Some journeys are adventurous when the driver is at the end of his/her shift and wants to get home. Then it becomes a computer game bus, dodging around traffic islands and orange traffic lights to get to destination asap.

The stop near my house at the end of the route is my favourite place. It is where human nature at its rawest can be seen. The veneer of courtesy is dropped and replaced by intense competition among drivers about who goes first.  Or rather,  last.  The aim of the game is to be the last to leave the stop, in order to do the least amount of driving on your shift.

The game involves manoeuvring your bus into the space where you are least likely to have to move out first, deliberately ignoring passengers and other drivers. This is a fine art and an entertaining game to watch.
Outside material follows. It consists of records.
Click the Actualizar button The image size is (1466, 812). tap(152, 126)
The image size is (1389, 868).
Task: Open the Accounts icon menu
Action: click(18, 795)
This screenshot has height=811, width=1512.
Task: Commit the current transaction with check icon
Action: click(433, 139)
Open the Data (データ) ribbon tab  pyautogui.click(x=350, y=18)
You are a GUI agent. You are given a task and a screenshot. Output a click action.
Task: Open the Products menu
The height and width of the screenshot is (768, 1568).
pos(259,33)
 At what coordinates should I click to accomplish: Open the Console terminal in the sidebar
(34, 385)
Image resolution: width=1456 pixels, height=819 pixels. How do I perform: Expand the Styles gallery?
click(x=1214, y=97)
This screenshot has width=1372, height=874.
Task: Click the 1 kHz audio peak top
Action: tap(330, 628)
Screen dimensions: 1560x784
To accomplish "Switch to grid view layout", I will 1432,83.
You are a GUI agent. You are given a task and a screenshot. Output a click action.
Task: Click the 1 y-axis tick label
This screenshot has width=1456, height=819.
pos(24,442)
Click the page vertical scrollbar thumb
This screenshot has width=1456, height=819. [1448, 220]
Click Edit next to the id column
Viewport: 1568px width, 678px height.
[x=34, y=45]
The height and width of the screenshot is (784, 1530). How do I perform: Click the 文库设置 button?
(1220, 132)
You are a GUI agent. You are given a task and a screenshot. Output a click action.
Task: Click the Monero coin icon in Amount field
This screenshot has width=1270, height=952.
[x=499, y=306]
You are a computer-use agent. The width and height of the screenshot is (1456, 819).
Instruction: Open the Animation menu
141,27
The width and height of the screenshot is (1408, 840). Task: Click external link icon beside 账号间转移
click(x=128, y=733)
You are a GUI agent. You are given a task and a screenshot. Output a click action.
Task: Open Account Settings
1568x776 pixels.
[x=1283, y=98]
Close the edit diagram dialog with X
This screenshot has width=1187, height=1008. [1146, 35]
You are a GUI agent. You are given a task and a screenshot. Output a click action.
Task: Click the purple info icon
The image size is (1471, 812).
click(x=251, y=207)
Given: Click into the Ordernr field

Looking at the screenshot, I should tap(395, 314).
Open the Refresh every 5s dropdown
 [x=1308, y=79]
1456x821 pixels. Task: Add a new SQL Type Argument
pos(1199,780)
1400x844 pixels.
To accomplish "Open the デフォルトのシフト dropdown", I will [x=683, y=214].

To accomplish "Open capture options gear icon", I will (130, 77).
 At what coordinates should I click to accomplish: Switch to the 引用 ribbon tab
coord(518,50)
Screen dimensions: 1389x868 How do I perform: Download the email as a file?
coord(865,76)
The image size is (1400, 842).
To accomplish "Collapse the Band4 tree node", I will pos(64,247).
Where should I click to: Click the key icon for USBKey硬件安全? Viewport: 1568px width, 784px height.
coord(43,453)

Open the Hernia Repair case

But occasionally when it does not work, the situation descends into open warfare between drivers.  Then peoples’ mothers names are taken in vain and bad language is used.  I love these days.

Or the days when there are five E buses all parked on the narrow suburban street, three on one side and two on the other, with barely room for a motorbike to pass and no driver willing to leave, with a huddle of angry passengers mumbling about calling someone, but not sure who to call. A regular Mexican standoff.

On Friday a bus was parked at the stop. Another one was just pulling in behind it. But it didn’t. Instead it drove around the first bus and stopped in the middle of the road. Cars were having to drive up on the pavement to get around it.

It was lashing rain (the drought continues). A skinny little schoolgirl waited in the rain under an umbrella. She dashed up to the bus in the middle of the road thinking this was going to leave first. The driver ignored her. Nothing happened. Her head swung back to the parked bus. Her body language made her agony clear. ‘Which one do I go for?” it said.  She decided to go for the one in the middle of the road. Logically it had to be going first. Why else would he have stopped in the middle of the road? The umbrella was not much of a defence against the rain and she was soon dripping. I stay at the bus stop, a veteran of the E bus.

A young Somali man in a hoodie chatting on the phone strolled past. Our eyes met and we nodded.  I recognised him as the driver of the parked bus. He opened the door of the bus and then shut it behind him, leant against the glass of the door and stared out at the dripping passengers and continued his conversation.

About two minutes later, the doors of the bus in the middle of the road burst open. A tiny little man, full moustache, dark sunglasses (in the rain), open shirt and big gold medallion on a hairy chest emerged. There was a quickness and irritation in his walk. He knocked on the door of the parked bus where the young Somali man was still absorbed in his phone conversation. The young man opened the door of the bus. A very curt conversation occurred. The moustachioed man turned on his heel, looked at the poor dripping passengers, jerked his thumb at the parked bus and said ‘that one’ before marching back to his own bus.

The young Somali driver reluctantly ended his phone conversation and we piled on.

The other bus was still parked in the middle of the road.  We had to drive around it and up on the pavement to get away.  I saw the driver as we went past. He was reading a newspaper, oblivious.